On Wednesday, in no uncertain terms, Rousey said that the request is a non-starter. Blasting Cyborg for her previous steroid use, Rousey demanded that any fight between them would take place at 135.
In an interview on TSN Radio’s “The MMA Report with John Pollock,” the outspoken bantamweight champion, who already has her hands full with Sarah Kaufman on Saturday night, spoke hypothetically about Cyborg’s challenge.
She did not hold back on her feelings.
“If she wants to fight me than she is going to have to find a way to come down to 135,” she said. “We’ll see how she does in a fair fight for once in her life. She has a history of coming in overweight to fights and I wouldn’t doubt that if we agreed to some sort of catchweight at 140, she’d show up at 145 anyway and be like ‘ah whatever, fight or not.’ She’s done this many times before. I don’t owe her anything. She’s completely defamed, and anything she’s ever done is nothing because she is a big old cheater and she’s been doping her whole life. And I think part of the reason why people like Dana [White] think there is a lack of depth in all these divisions is because this girl is doping and making everybody look like they aren’t in her league. And I think the reason why people look at women’s MMA like that was because of her. She is nothing but a detriment to the sport and the only positive she could play is an Ivan Drago bad guy that gets beat to hell by a Rocky. So no, she can come down and fight me at 135 because I have a whole line of other people that want to fight me already and I don’t owe her anything.

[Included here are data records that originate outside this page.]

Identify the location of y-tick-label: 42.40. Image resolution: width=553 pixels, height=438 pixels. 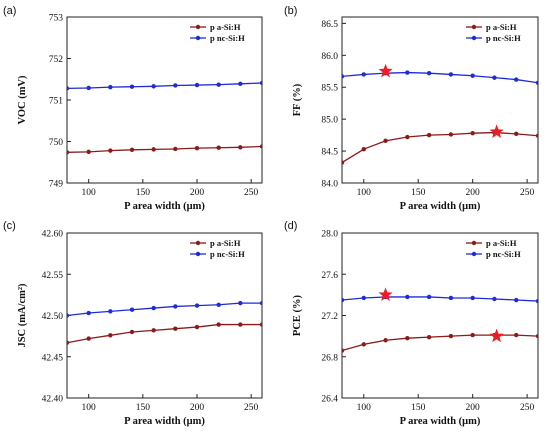
(53, 400).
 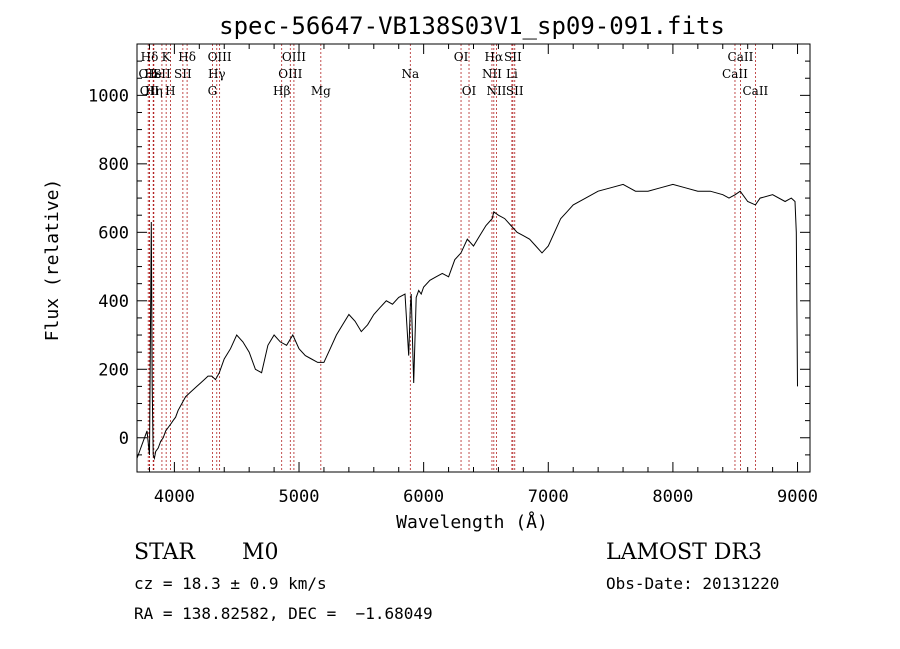 I want to click on redshift-value: cz = 18.3 ± 0.9 km/s, so click(x=230, y=584).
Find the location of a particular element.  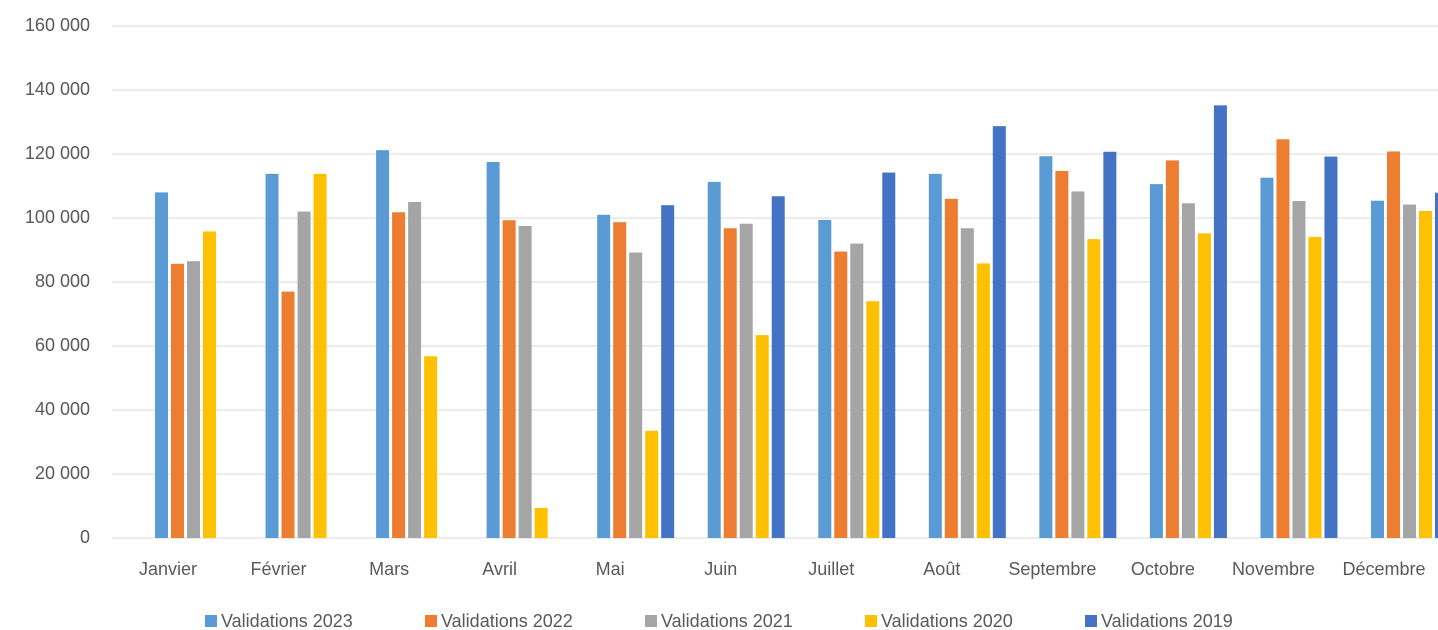

x-tick-label: Février is located at coordinates (279, 569).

“I don’t need to come up and it’s just like, why would I even want to come up to her weight?” she continued. “Stop doping, lose the weight. She can either do the drugs and fight me at 135 and have the drugs be just as much a detriment as a help to her during the weight cut, or she can cut out all the doping and make the weight easily. It’s just whatever. As long as she makes 135, I don’t care if she’s injecting horse semen into her eyeballs but that’s the only way I feel it would be a fair fight. She’s never had a fair fight in her life and I see how the prospect of that would scare the hell out of her and why she would insist at fighting heavier.”
Cyborg’s year-long suspension for the steroid stanozolol does not end until December.
At that time, it’s possible she won’t have a 145-pound division to return to.
There has not yet been a single Strikeforce women’s featherweight match contested in 2012, and none have been scheduled. The last time two women fought at 145 in a Strikeforce cage? It was Cyborg’s final bout before being suspended. Afterward, UFC president Dana White seemed to cast doubt on the future of the division. To date, no public announcements have been made about its fate.
If Rousey can cement her status as the 135-pound champion, that might further force Cyborg’s hand in moving down. There’s always been a noted dearth of talent at the higher weight class, and with more competition among bantamweights, Cyborg might be made to adapt or move on.